Make initSection virtual and do nothing for DWARF4

1175 ↗(On Diff #423161)
1719 ↗(On Diff #423161)

const

bolt/test/X86/dwarf4-df-dualcu.test
23 ↗(On Diff #423161)

dwarf4

ayermolo marked 5 inline comments as done.Apr 25 2022, 12:42 PM
ayermolo updated this revision to Diff 425001.Apr 25 2022, 12:43 PM

addressing comments

Herald added a project: Restricted Project. · View Herald TranscriptApr 25 2022, 12:43 PM
ayermolo updated this revision to Diff 425003.Apr 25 2022, 12:44 PM

oops forgot to switch branches

ayermolo added inline comments.Apr 25 2022, 12:49 PM
bolt/include/bolt/Core/DebugData.h
375–377 ↗(On Diff #423161)

The idea I had behind this APIS is for it to return unique ID representing the CU. As it applies to .debug_addr.

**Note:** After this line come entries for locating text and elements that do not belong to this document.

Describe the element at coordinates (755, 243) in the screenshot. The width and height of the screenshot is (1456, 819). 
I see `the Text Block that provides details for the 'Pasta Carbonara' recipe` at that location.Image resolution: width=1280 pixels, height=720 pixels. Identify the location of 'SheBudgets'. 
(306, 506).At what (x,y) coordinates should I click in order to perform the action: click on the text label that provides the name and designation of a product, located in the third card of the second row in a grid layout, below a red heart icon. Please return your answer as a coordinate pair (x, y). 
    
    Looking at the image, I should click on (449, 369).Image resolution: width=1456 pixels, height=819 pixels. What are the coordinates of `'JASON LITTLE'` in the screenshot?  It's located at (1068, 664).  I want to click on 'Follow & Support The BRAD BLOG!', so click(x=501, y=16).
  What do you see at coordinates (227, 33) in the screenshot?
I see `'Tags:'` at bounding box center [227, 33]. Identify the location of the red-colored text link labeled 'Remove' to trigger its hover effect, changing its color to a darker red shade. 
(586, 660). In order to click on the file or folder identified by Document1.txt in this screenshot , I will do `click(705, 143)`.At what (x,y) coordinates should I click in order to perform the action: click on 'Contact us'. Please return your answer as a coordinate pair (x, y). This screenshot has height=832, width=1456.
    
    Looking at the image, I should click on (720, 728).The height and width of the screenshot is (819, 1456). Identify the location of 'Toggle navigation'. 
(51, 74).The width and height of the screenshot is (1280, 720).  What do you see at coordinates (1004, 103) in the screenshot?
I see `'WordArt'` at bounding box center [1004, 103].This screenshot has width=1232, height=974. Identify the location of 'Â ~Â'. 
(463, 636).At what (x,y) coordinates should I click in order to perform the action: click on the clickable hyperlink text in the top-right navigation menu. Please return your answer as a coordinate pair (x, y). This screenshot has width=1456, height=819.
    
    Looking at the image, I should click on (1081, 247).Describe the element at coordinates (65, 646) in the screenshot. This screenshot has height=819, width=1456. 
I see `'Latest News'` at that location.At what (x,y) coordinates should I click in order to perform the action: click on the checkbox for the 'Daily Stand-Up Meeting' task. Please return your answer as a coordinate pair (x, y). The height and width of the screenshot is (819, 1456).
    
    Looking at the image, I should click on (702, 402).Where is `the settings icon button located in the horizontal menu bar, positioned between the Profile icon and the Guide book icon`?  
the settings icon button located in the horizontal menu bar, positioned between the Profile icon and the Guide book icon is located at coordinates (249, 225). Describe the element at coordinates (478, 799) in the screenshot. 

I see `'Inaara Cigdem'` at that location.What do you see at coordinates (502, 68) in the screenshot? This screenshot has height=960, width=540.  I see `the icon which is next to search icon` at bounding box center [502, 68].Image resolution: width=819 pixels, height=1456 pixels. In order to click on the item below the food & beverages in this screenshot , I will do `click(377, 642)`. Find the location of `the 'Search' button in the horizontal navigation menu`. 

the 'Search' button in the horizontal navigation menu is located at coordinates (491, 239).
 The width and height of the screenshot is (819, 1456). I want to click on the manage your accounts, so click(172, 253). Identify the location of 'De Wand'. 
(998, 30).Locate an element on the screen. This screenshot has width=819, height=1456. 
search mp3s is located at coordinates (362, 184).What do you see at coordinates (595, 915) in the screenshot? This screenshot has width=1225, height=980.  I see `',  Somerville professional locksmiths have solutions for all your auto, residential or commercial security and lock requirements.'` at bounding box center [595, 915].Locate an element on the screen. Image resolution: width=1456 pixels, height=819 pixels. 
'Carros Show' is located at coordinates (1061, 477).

For monolithic case is its offset with .debug_info for Split Dwarf case is its DWO ID. At least in my head viewed in that context the return data is the same. It's just something that uniquely identifies this CU, and logic is encapsulated in it.

ayermolo added inline comments.Apr 27 2022, 11:10 AM
bolt/include/bolt/Core/DebugData.h
375–377 ↗(On Diff #423161)

@dblaikie What do you think?

dblaikie added inline comments.Apr 28 2022, 4:30 PM
bolt/include/bolt/Core/DebugData.h
375–377 ↗(On Diff #423161)

Could you use the offset consistently? The debug_addr section is always in the executable - the offset of the skeleton CU would be unique?

ayermolo added inline comments.Apr 28 2022, 4:43 PM
bolt/include/bolt/Core/DebugData.h
375–377 ↗(On Diff #423161)

In theory yes, if I always use offset of the CU/Skeleton CU in the main binary. For that I still need to do a check of CU that is passed in is DWO CU, get it skeleton CU, then get it's offset. At the end what we get is offset all the time. Is it really better? Sure we always getting an offset, but intent of this API is not really get an offset but the unique ID of the CU. Are you concern that offset and DWO ID will collide?

ayermolo updated this revision to Diff 427461.May 5 2022, 2:44 PM

updated so that getCUID consistently returns CU/SkeletonCU offset.

maksfb accepted this revision.May 5 2022, 2:45 PM

Awesome!

This revision is now accepted and ready to land.May 5 2022, 2:45 PM
This revision was landed with ongoing or failed builds.May 5 2022, 2:59 PM
This revision was automatically updated to reflect the committed changes.